Aside from simply not wanting to feel wrong, we often continue incorporating bunk stories into our beliefs because we lack salient alternatives. Absent a stand-in explanation, we pretend our original thesis is still true. As Hollyn Johnson and Colleen Seifert showed in their 1994 study, we prefer incorrect models to incomplete models.
When given the choice between a false, yet satisfying, narrative and having to admit we don’t know, satisfaction is all but guaranteed.
As investors, we are given every opportunity to display this preference. Each day the market is open, we are peddled causal explanations for its gyrations.
Our undying thirst for explanation, irrespective of validity, paired with our loathing for the words, “I don’t know”, leaves us primed to be sold busted cause-effect ideologies. The most offensive of these busted ideologies purport to explain cause and effect to such an extent that uncertainty is eradicated.

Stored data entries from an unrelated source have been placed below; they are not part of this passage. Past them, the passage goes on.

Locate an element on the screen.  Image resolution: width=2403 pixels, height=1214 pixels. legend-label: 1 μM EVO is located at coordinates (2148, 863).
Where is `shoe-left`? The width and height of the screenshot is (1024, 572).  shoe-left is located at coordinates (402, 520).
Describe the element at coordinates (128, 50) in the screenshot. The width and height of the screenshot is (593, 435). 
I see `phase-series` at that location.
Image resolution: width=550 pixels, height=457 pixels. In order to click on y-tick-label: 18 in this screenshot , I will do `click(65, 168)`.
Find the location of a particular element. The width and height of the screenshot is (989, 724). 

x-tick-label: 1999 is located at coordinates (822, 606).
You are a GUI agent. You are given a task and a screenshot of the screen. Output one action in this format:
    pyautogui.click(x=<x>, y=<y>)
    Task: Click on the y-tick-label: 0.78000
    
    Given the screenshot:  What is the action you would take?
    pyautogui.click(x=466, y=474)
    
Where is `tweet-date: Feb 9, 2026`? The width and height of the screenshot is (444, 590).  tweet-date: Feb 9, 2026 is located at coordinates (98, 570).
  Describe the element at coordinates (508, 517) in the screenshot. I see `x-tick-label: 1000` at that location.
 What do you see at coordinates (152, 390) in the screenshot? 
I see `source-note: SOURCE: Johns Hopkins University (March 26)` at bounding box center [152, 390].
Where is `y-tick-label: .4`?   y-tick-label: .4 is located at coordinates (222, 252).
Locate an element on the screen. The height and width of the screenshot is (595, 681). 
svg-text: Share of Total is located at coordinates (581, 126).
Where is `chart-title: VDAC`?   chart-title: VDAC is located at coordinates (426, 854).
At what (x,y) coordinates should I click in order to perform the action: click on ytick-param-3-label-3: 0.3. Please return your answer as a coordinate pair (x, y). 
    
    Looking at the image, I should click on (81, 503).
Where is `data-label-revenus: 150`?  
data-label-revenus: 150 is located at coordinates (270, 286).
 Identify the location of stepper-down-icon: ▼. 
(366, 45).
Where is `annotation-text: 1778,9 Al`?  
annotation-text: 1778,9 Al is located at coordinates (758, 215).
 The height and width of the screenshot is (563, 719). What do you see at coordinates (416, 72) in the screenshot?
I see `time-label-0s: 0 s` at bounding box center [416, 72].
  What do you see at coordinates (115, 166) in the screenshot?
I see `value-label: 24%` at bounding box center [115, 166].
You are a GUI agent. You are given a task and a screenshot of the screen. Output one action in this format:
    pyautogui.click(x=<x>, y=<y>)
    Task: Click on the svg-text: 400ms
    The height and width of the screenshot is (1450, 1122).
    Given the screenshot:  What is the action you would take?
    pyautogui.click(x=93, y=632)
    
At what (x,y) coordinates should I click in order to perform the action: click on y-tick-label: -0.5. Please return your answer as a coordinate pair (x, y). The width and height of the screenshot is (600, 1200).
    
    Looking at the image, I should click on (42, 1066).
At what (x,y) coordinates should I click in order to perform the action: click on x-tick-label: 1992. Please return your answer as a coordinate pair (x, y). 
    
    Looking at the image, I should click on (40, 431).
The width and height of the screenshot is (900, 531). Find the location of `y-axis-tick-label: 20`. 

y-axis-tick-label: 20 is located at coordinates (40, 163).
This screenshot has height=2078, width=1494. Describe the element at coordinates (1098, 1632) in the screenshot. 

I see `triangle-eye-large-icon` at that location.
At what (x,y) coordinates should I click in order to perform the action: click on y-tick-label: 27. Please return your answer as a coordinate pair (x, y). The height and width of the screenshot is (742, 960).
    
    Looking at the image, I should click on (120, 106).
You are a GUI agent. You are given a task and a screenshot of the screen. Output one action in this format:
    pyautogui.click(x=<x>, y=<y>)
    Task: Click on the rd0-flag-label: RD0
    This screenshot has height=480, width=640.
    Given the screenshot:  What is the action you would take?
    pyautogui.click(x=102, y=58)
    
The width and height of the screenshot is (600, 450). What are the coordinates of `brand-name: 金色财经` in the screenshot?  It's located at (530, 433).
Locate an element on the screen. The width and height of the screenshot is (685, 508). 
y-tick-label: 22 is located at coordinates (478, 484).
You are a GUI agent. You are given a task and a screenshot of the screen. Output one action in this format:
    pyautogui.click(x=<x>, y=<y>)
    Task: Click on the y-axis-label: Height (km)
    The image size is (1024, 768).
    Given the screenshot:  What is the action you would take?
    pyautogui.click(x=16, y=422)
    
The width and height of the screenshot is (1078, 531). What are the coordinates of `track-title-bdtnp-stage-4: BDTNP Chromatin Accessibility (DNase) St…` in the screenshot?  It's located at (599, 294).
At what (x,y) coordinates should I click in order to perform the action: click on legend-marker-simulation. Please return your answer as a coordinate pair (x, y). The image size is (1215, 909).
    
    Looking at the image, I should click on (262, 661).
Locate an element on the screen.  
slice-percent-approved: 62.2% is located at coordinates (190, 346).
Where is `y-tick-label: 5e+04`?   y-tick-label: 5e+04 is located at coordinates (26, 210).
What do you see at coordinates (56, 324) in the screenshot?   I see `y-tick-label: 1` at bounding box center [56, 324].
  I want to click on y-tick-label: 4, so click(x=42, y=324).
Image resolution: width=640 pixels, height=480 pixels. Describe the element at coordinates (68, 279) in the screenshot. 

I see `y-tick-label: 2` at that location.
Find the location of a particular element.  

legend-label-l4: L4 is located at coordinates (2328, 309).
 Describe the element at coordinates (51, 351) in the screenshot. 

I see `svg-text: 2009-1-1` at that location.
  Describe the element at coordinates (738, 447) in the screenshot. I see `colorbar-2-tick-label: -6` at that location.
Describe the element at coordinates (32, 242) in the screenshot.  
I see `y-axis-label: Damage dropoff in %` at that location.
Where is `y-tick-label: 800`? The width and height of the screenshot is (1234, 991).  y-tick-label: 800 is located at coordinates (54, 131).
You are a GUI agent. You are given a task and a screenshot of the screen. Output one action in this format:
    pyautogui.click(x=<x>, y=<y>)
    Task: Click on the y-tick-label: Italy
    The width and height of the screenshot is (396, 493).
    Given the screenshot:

Unfortunately, if our quest is to eradicate uncertainty from investing, eternal disappointment is all that awaits. It’s deeply unsatisfying, but we will never know all the reasons investors buy or sell on any given day. To suggest otherwise is to deny reality.
However, our inability to definitively explain market movements is a feature, not the bug we unfairly treat it as. As Josh Brown recently wrote, “The market is not meant to be intellectually satisfying. It’s meant to take money away from people who think they can explain things. The worst traders and managers I know are the guys with answers for all this stuff. Get used to it.”
We can either sign up for a lifetime of false, yet satisfying, narratives, and deal with the negative repercussions, or admit that there are some things we will just never know for sure, and make plans that account for the unsatisfying certitude of uncertainty.